4. McRae at maximum attack
This is probably the most famous rally onboard ever recorded, but it’s so breathtaking to watch I couldn’t possibly leave it off this list. Besides, you can’t watch it too often. It’s from McRae’s ill-fated 2001 WRC title showdown with Richard Burns on Rally GB. So many thoughts run through my mind as I watch it. Sadness, of course, and huge admiration for the man’s driving talent. But I also see a driving style that was only a couple of years away from being made obsolete – Citroen Racing and Sebastien Loeb would very soon apply a circuit racing mentality to rallying, demonstrating that it mattered not how fast you went into a corner (McRae style, all crossed up), but how quickly you came out of it.
I once showed this clip to McRae’s protege, Kris Meeke. He’d seen it a thousand times before, of course, but even then he looked on intently, unblinking, his head bobbing and weaving slightly as McRae’s Ford Focus WRC slid broadside through corners and straight-lined junctions.Whereas you and I probably see the glossy tyre tracks in the mud and then a few inches of track either side, McRae seems to see another three feet beyond that. Ultimately, that was what caused him and Nicky Grist to have a huge accident, costing them the 2001 championship.
5. Hawthorn and a lap of Le Mans
This clip, by some margin the oldest in my selection, isn’t made enjoyable to watch by unfathomable speed or commitment. Instead, it simply shows how much Circuit de la Sarthe has changed over the years, from a pure street circuit to today’s combination of purpose-built track and public highway. With the circuit still open to the public (‘typical French!’) Jaguar’s Mike Hawthorn takes us for a lap in a D-type, a microphone attached to his chest and a video camera mounted high on the rear of the car. The run from the Dunlop Bridge to Tertre Rouge looks narrow and tight, lined with high walls and tall trees. Today that section is much wider and dedicated race track rather than closed road, the walls and trees long since ripped down to make way for vast gravel traps. It’s unrecognisable. The footage is made all the more poignant by having been recorded in 1956, only a year after the terrible accident that killed 84 people and in which Hawthorn was at least partially involved.

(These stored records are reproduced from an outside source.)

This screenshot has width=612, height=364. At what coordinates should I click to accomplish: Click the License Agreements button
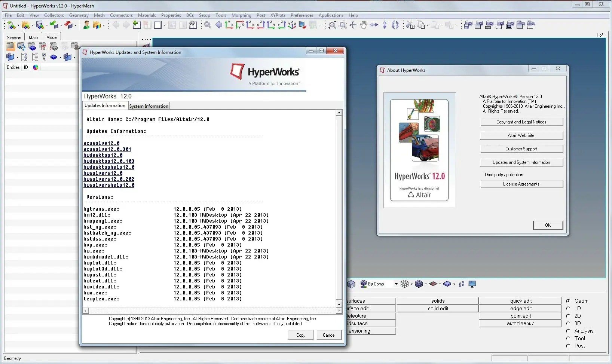521,184
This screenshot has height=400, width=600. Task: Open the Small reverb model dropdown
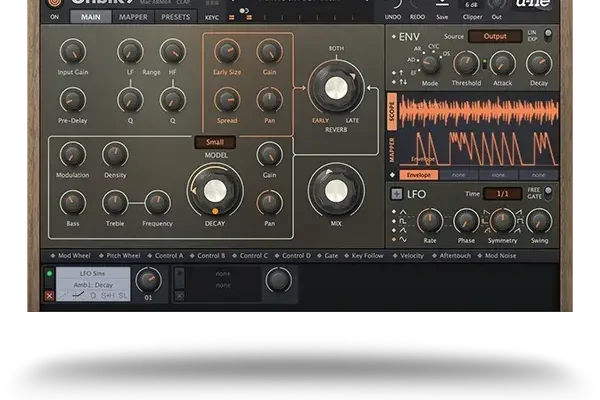(x=215, y=142)
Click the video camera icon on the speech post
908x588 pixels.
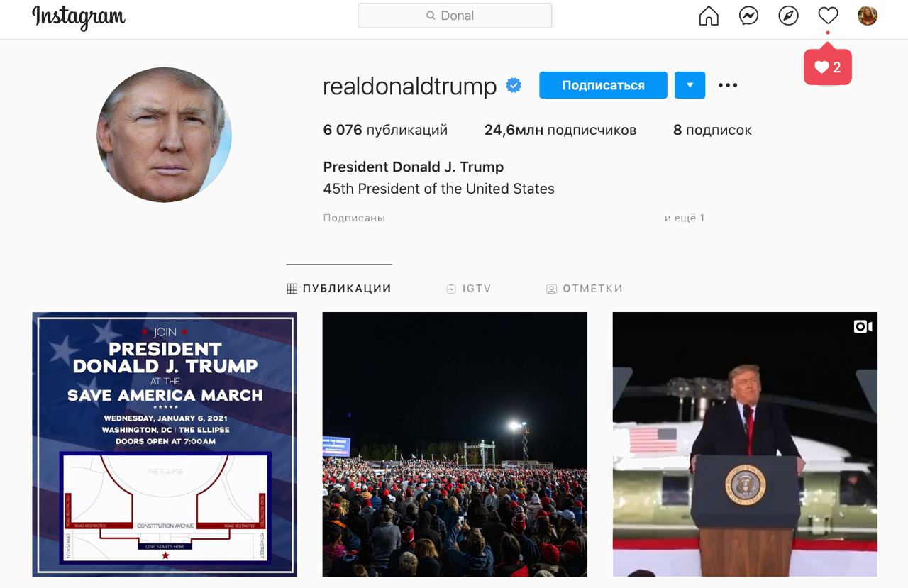coord(863,326)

6. Higgins’ Isle of Man TT lap record
I don’t think I’ve ever come across any onboard footage that’s more difficult to compute than this. I can hardly believe what I’m seeing every time I watch it. Mark Higgins smashed his own lap record for a car on the Mountain Course in 2016, setting a time of 17min 35.139secs in a Prodrive-built Subaru Impreza STi. That equates to a 128.73mph lap average, which isn’t too far off the fastest motorbikes. Higgins commentates over the lap in his typically understated style. The whole thing is spectacular to watch, but a couple of highlights for me include the huge compression just after eight minutes that actually shifts the onboard camera, and the sequence through Kirk Michael at 160mph+ that appears to have been sped up in the edit. I still can’t watch that bit without squirming in my seat.

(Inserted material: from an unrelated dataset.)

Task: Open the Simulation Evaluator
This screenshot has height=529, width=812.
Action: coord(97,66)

I was there in 2011 when Higgins had his first run at the Mountain Course in a production-based Impreza. I even sat alongside him for a warm-up lap in a standard road car and was stunned by his precision between the walls and earth banks. He left no margin for error whatsoever. Once he’d set a new lap record at around 115mph, I asked him if a car could ever get anywhere near the 130mph that the quickest bikes were doing at the time. He said he thought a purpose-built machine could and I reckoned he was mad. Actually, I still do.